Endişe verici nedenler:
- Stres
- Sağlıksız
- Düşük enerji
- "Kendi kendine onarım" yapamama
Endişelenmenin etkisi korku yaratır ve "tepkisel" modda olduğunuz için hareket edememe durumu yaratır.
Öte yandan endişe belirsizliği kabul eder, ancak korkudan yaşamak yerine inançla yaşarsınız. Daha temkinli hissediyorsun ama yine de ilerleyebilirsin.
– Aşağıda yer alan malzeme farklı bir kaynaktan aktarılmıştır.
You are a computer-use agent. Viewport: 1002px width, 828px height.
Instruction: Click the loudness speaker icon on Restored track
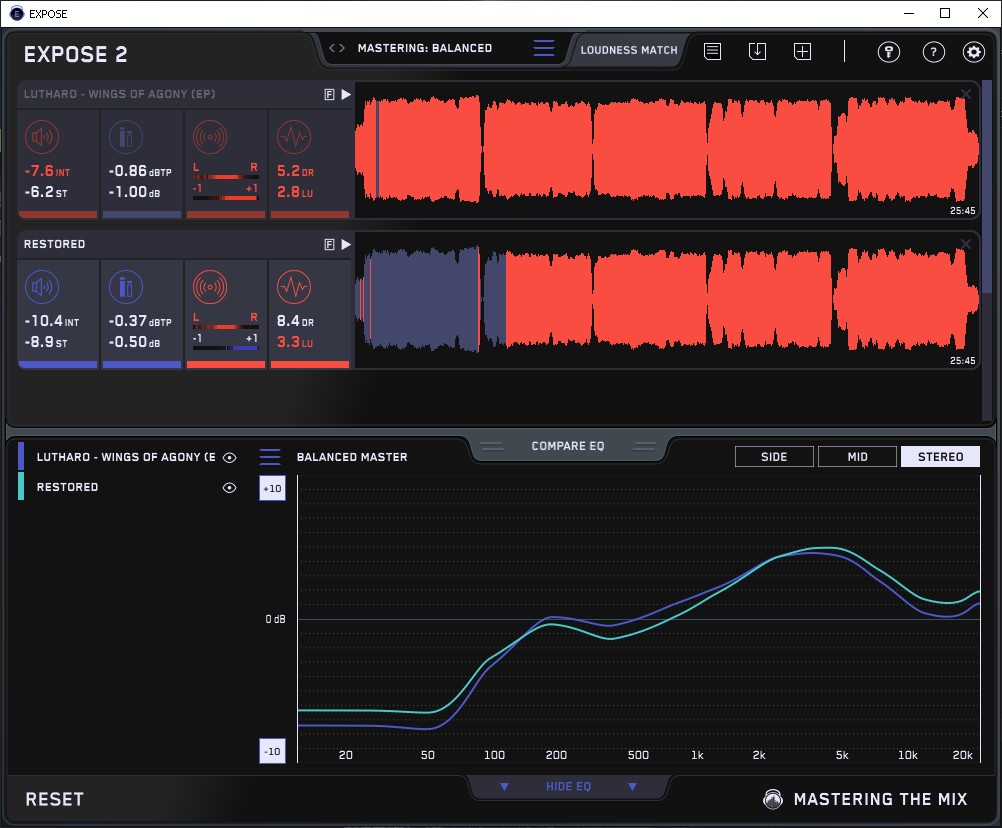click(41, 287)
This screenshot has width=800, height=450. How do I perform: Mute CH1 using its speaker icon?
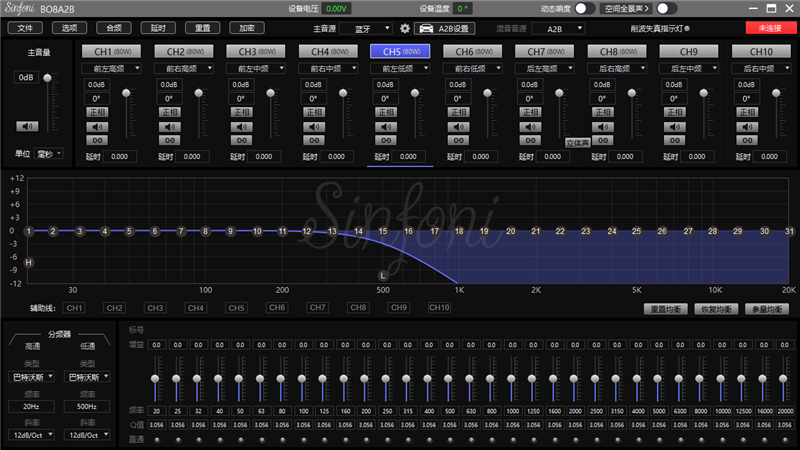point(98,127)
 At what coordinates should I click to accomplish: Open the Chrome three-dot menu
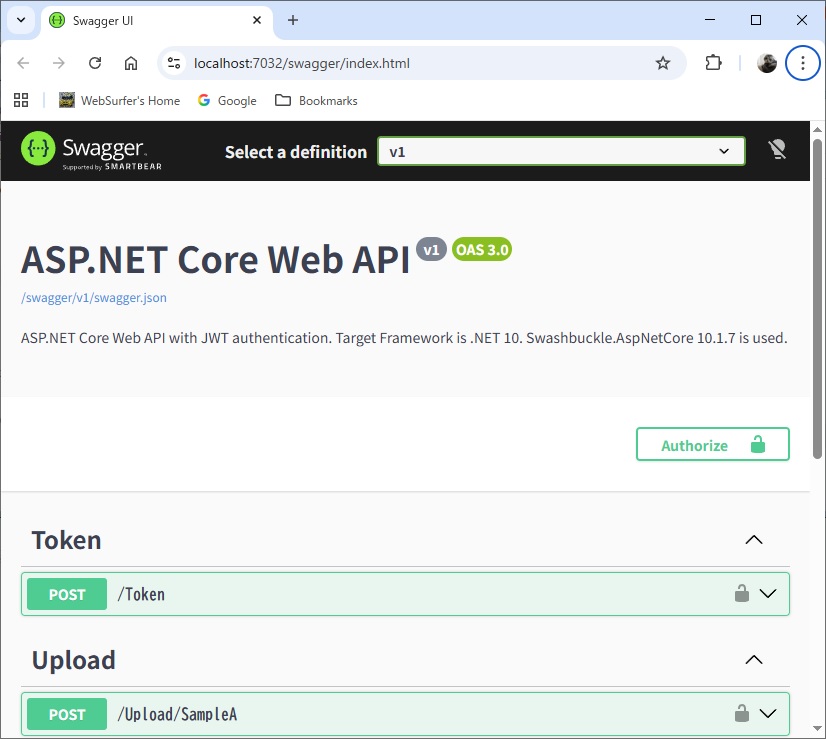[x=802, y=63]
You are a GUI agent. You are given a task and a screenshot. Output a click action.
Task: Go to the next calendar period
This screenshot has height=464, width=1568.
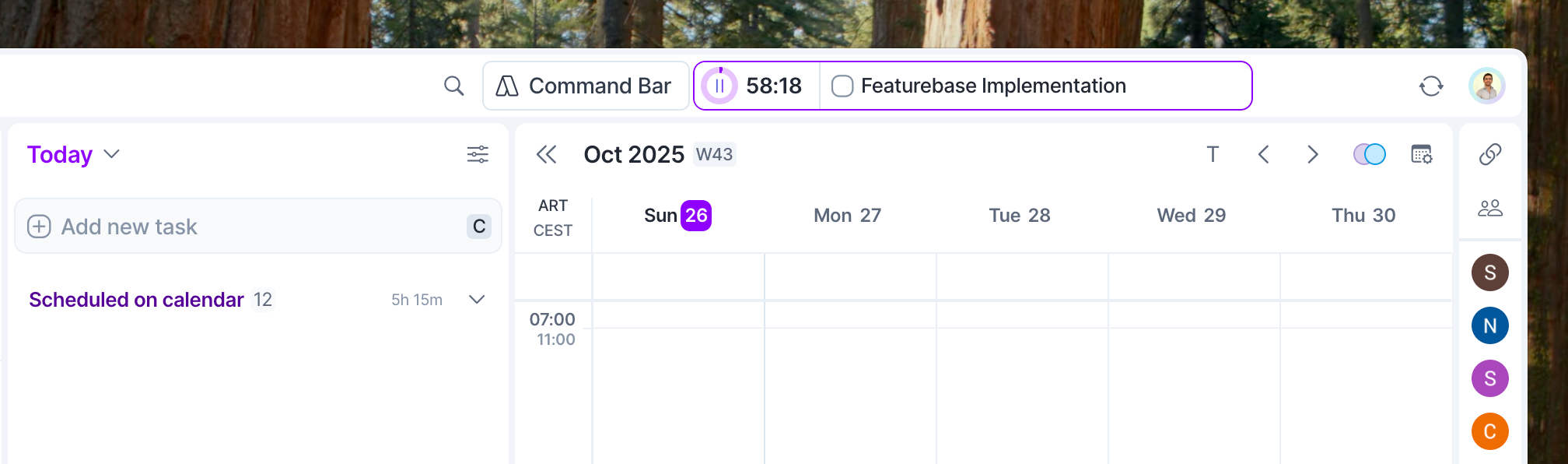(1313, 154)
Otantik duygularınızla temasa geçerek, sizin için zehirli hale gelmelerine izin vermek yerine onları ifade eder ve vücudunuzdan salıverirsiniz. Panik ve kaygının sizi kontrol etmesine izin vermek, çocuklarınızı zorlamanıza yardımcı olmaz. Korkularını yönetmeye yardımcı olmak için oradasınız.
Her türlü kaosun ortasında netliği bulabilmeniz için endişe iç huzuru arar. Duygularınızı kullanmak çocuklarınıza da aynısını yapma izni verir.
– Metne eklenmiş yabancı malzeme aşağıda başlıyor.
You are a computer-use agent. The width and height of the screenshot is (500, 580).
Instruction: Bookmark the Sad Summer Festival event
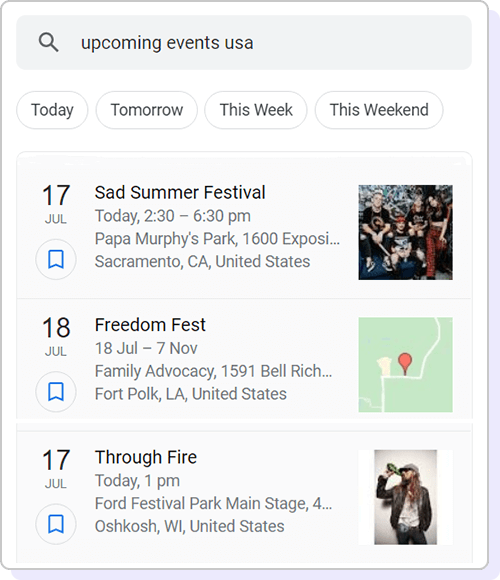(56, 259)
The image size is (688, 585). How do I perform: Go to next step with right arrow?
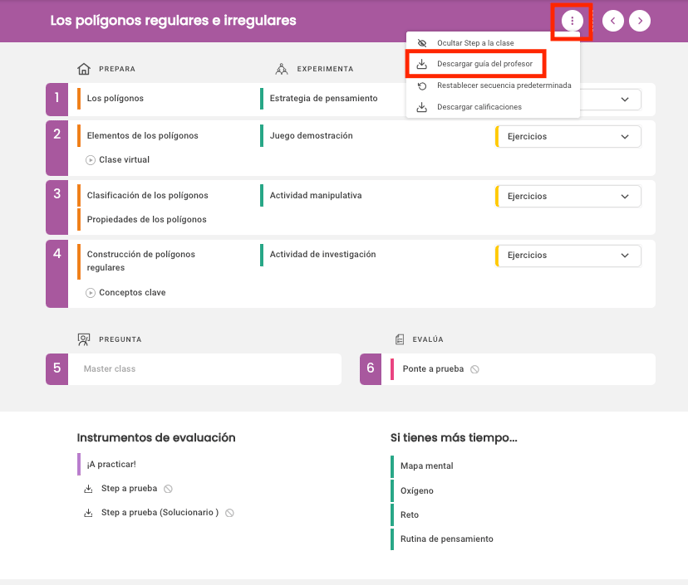pos(640,21)
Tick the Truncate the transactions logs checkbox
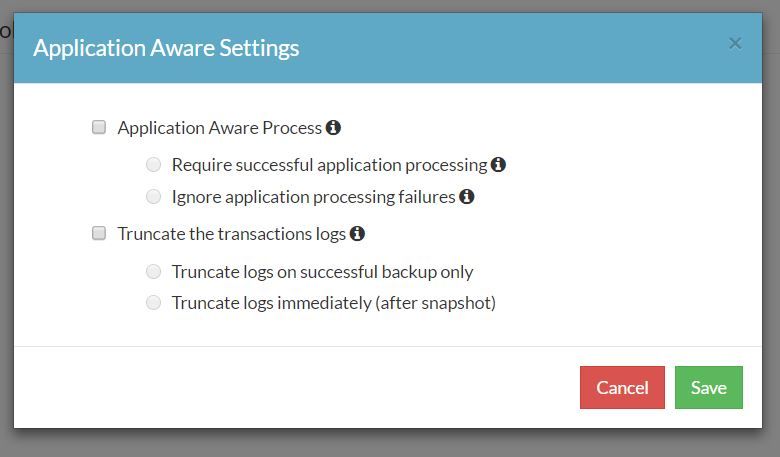780x457 pixels. coord(99,233)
Cesur Çocuklar Nasıl Yetiştirilir: Çocukların Kaygıyı Yönetmesine Yardımcı Olmanın 3 Adımı
2. Nasıl Konuştuğunuza Dikkat Edin.
İşler ters gittiğinde söylediğiniz şey, çocuklarınızın kendi kendileriyle konuşma şekli üzerinde derin bir etkiye sahiptir. Çocukluğunuza, berbat olduğunuz bir zamana geri dönün… Nasıl hissettiğinizi hatırlayın. En çok neyi duyman gerekiyordu?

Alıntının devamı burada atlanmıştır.